> INSTRUCTIONS FOR THE TASK:
Copy out the material from its start through the line containing "[x=103, y=318]", including both ends and the requests. Add 125 to every number in the answers, including the click coordinates and any screen sizes given there, and leave out the pictures.

DATA start

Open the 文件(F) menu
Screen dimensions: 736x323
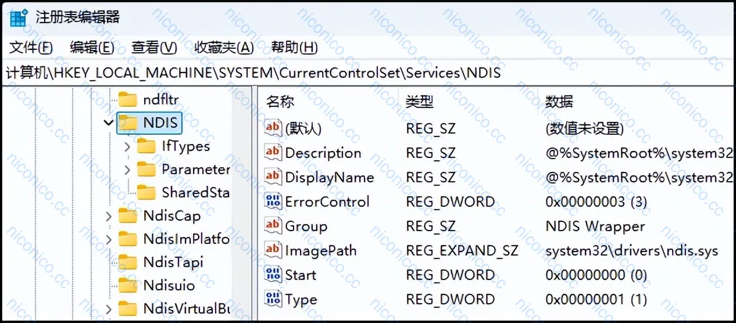31,48
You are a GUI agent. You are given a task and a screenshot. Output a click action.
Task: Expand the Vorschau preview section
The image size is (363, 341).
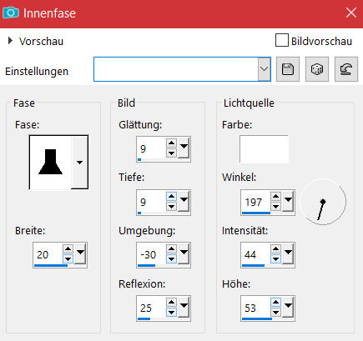coord(10,41)
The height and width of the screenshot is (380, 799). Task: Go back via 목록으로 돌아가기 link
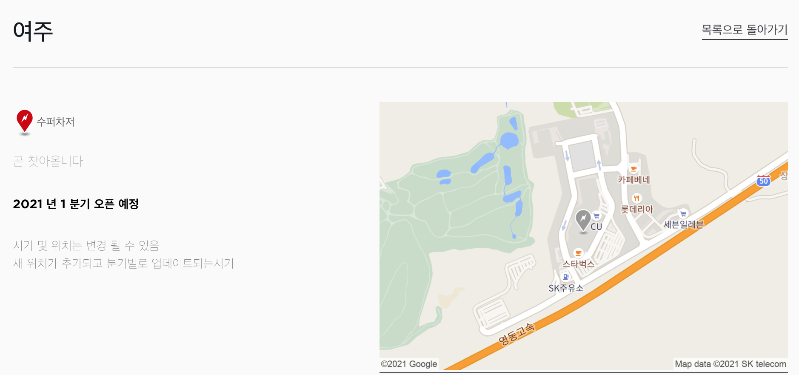tap(745, 30)
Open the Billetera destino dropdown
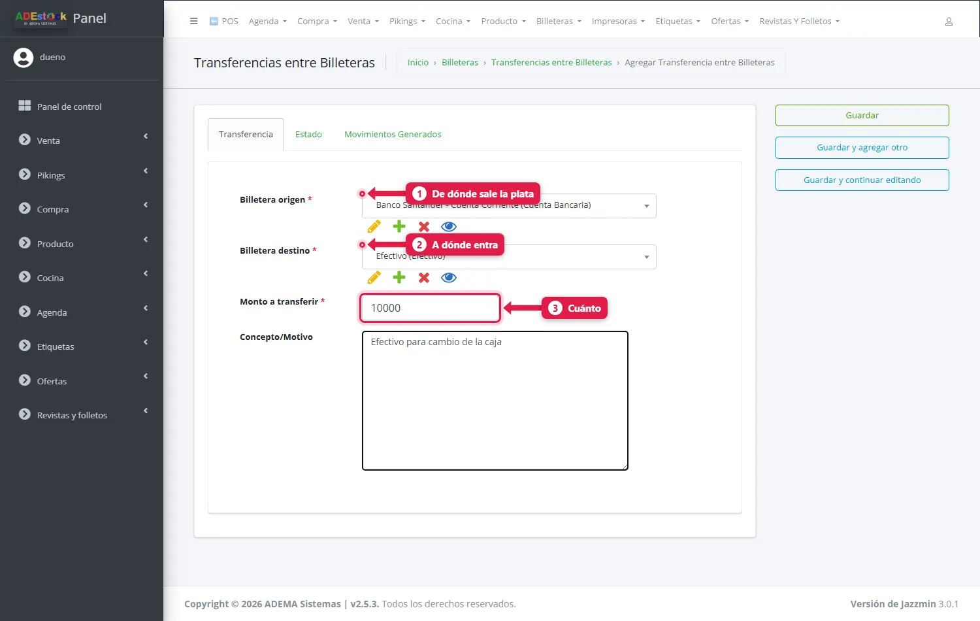Viewport: 980px width, 621px height. pyautogui.click(x=509, y=257)
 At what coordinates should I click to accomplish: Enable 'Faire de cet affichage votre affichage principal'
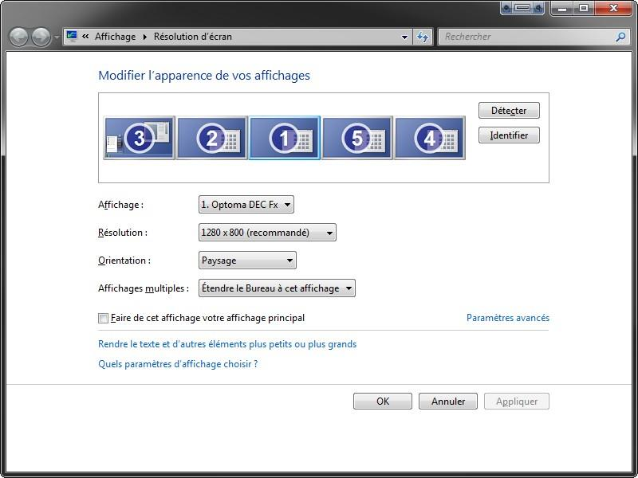[x=103, y=318]
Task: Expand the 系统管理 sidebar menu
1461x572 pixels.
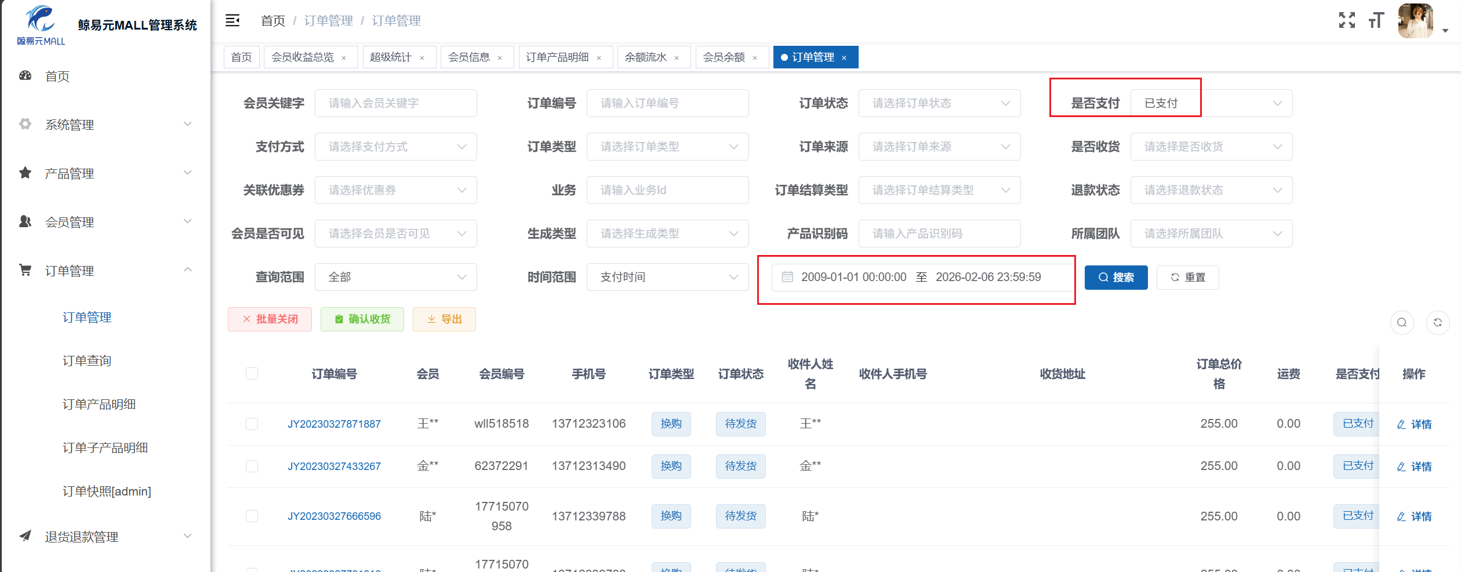Action: point(104,125)
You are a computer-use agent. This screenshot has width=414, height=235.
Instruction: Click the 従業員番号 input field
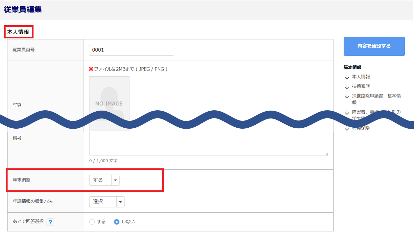point(131,50)
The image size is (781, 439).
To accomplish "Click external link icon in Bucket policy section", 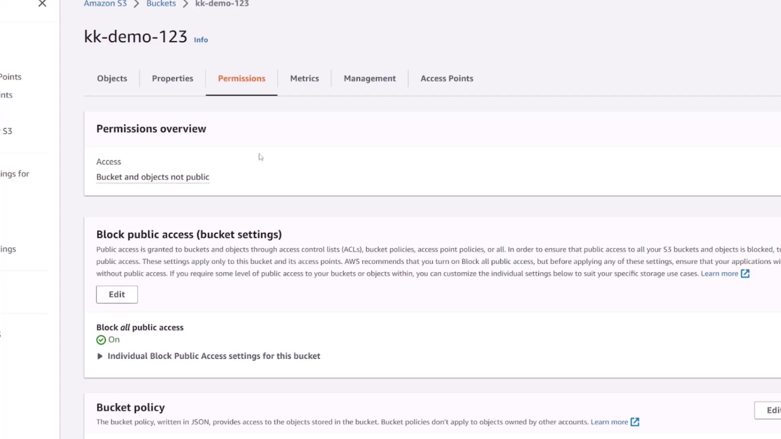I will pyautogui.click(x=635, y=422).
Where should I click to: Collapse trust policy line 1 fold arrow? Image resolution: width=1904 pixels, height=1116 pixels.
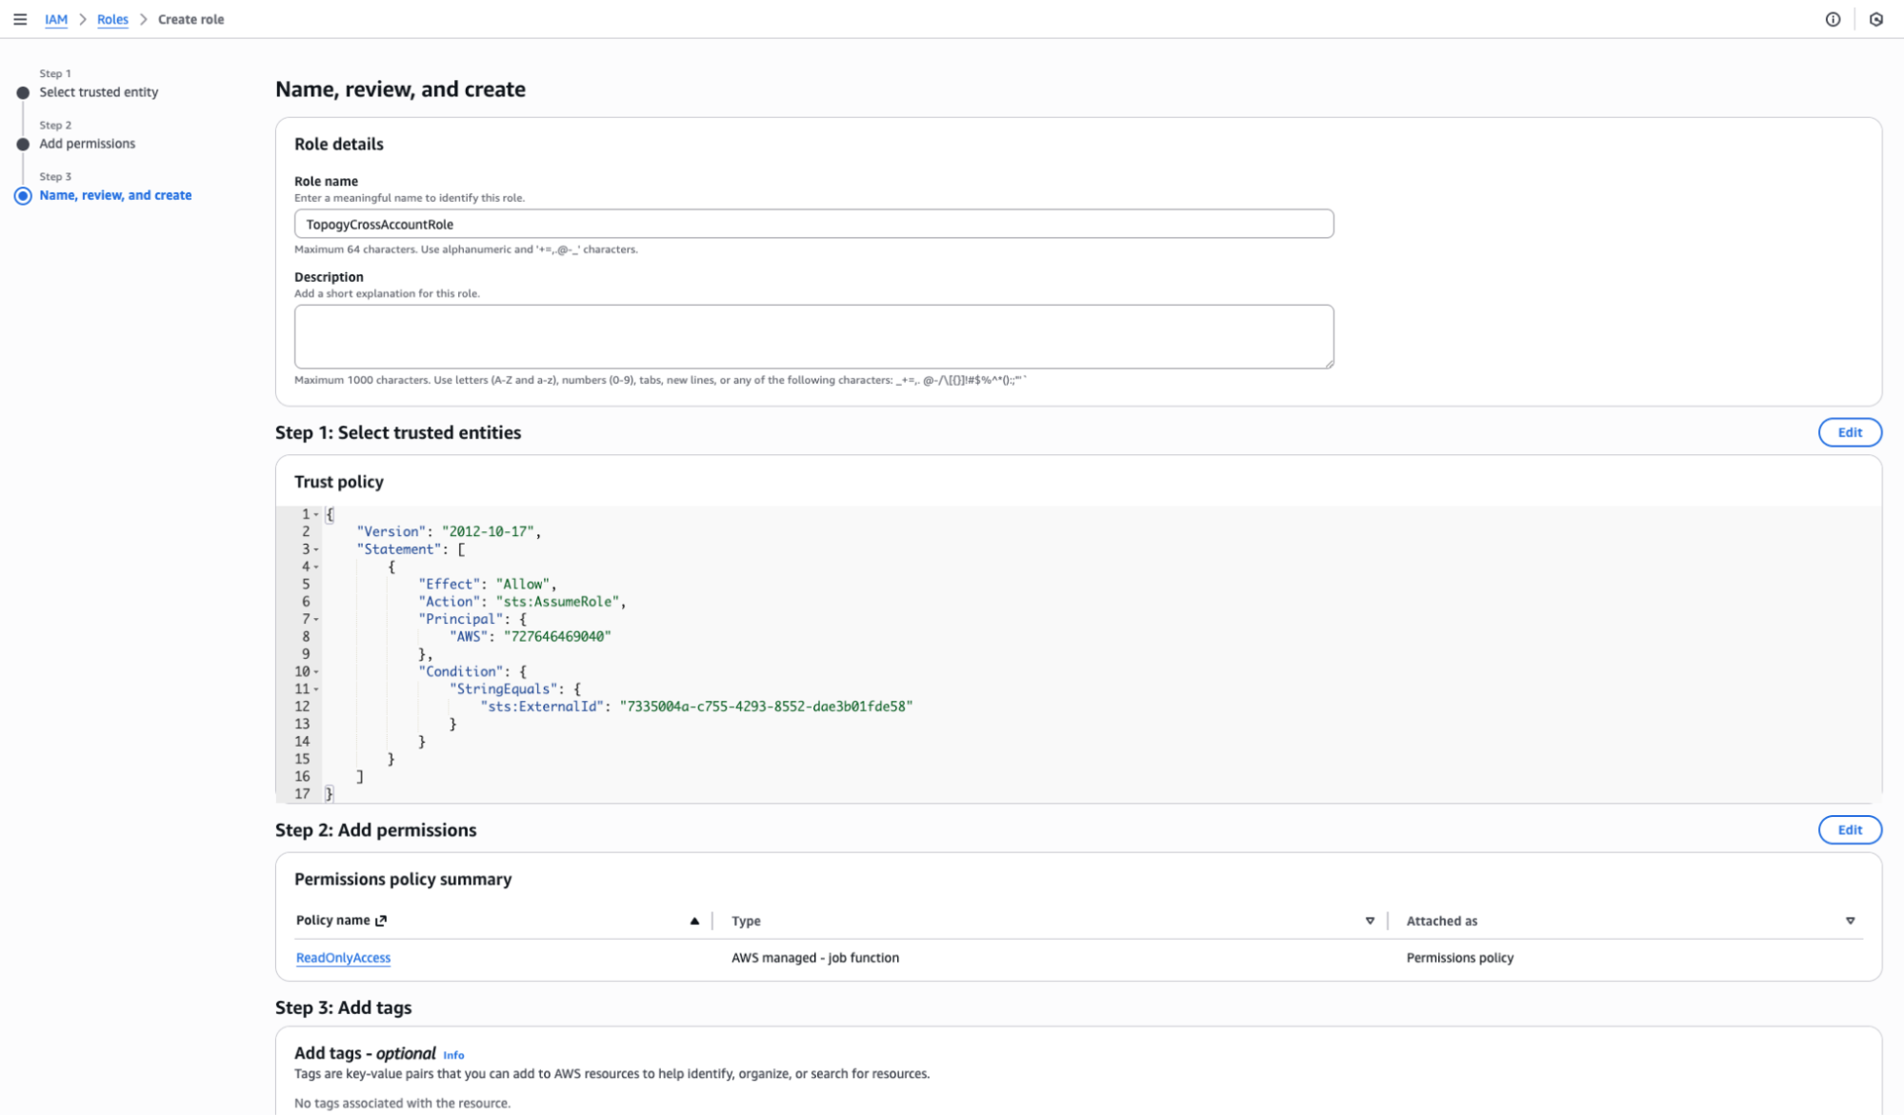[x=316, y=514]
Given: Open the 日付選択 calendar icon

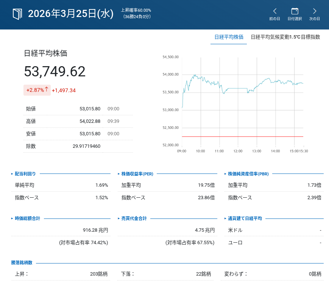Looking at the screenshot, I should click(295, 11).
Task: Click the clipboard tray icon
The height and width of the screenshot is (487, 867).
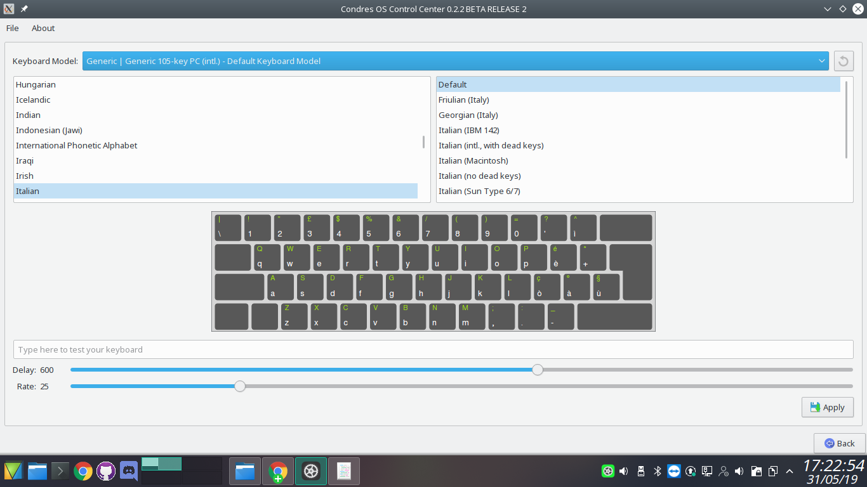Action: (x=773, y=471)
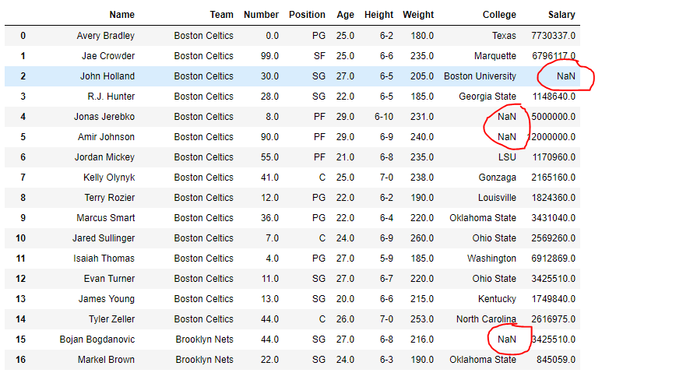This screenshot has height=373, width=697.
Task: Click the Brooklyn Nets cell for Markel Brown
Action: pyautogui.click(x=204, y=360)
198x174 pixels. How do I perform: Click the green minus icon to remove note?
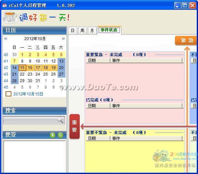pyautogui.click(x=60, y=135)
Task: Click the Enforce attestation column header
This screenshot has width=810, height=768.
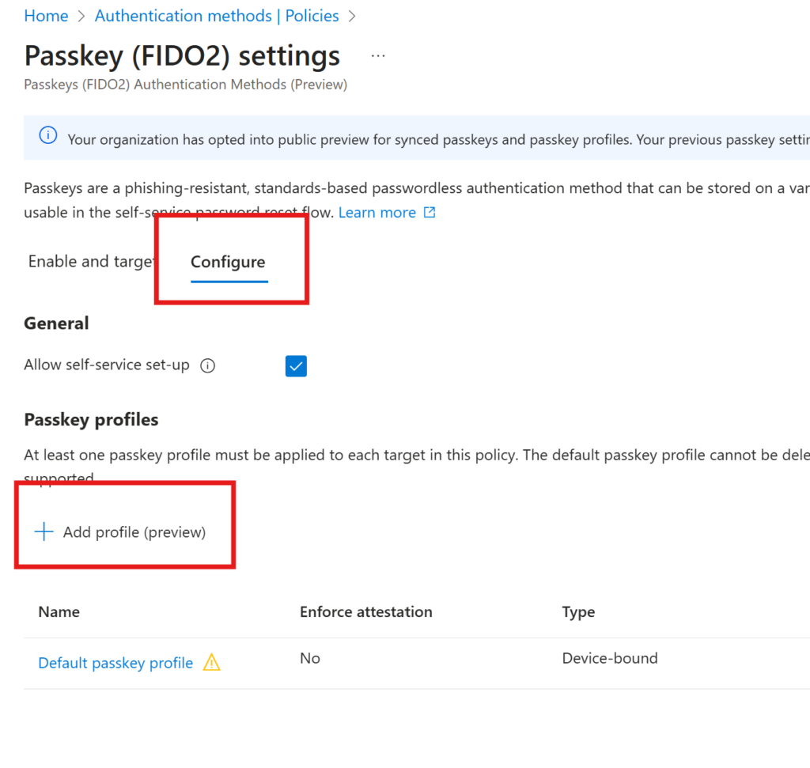Action: (x=366, y=611)
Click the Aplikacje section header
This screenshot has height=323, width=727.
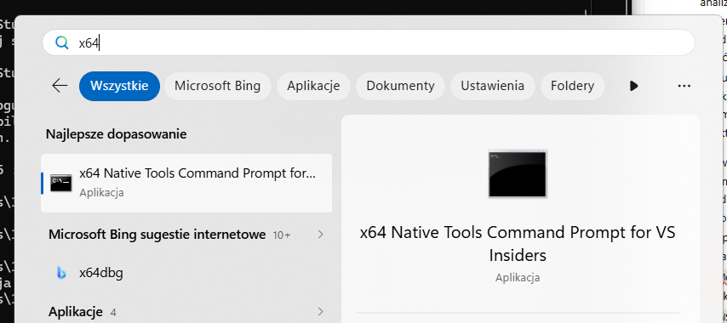coord(75,311)
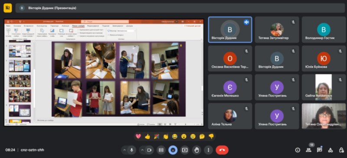Toggle closed captions button
Image resolution: width=347 pixels, height=158 pixels.
point(161,150)
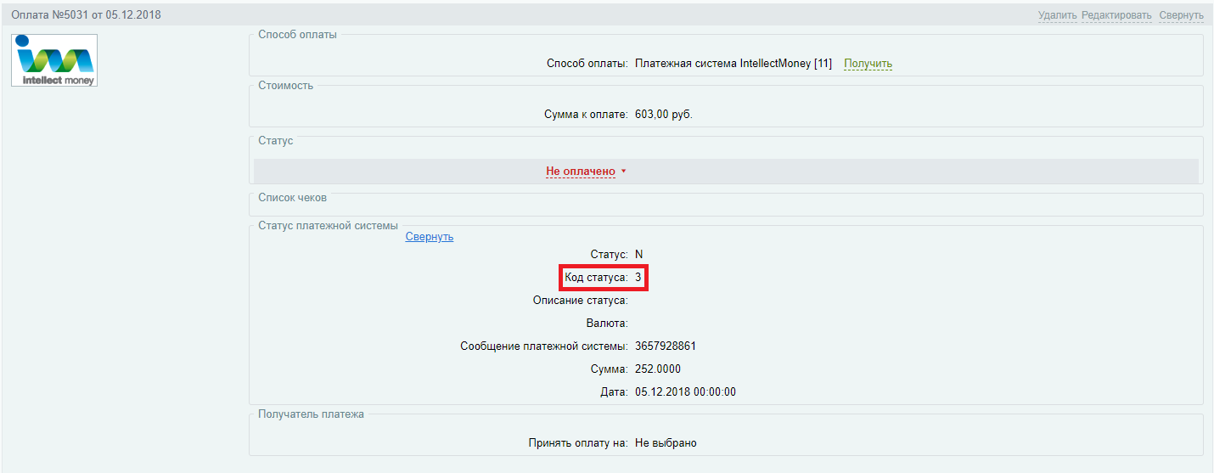Click the IntellectMoney logo image
The height and width of the screenshot is (473, 1214).
(x=54, y=60)

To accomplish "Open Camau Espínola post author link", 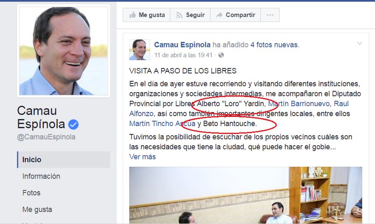I will [182, 45].
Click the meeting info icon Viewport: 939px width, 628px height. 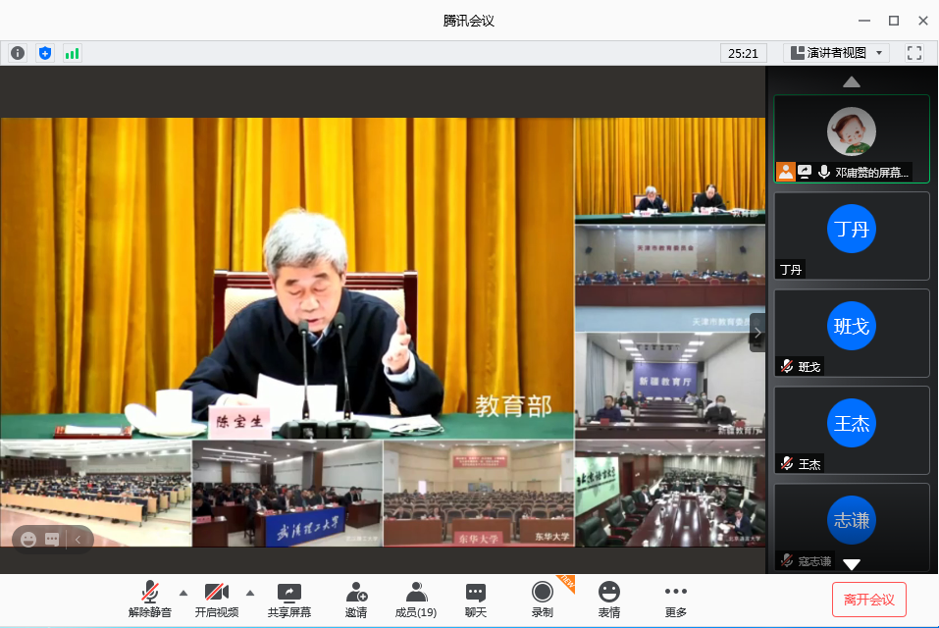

DATA end

> ANSWER TO THE EXERCISE:
Open the 文件(F) menu
Screen dimensions: 736x323
156,173
You are a GUI agent. You are given a task and a screenshot. Output a click action.
Task: Expand the Vorschau preview section
The image size is (363, 341).
coord(135,166)
The height and width of the screenshot is (380, 799). Task: Go back via 목록으로 돌아가기 link
tap(870, 155)
Open the Billetera destino dropdown
Viewport: 1105px width, 746px height. pyautogui.click(x=634, y=382)
 At what coordinates should I click to accomplish: Enable 'Faire de cet affichage votre affichage principal'
[x=228, y=443]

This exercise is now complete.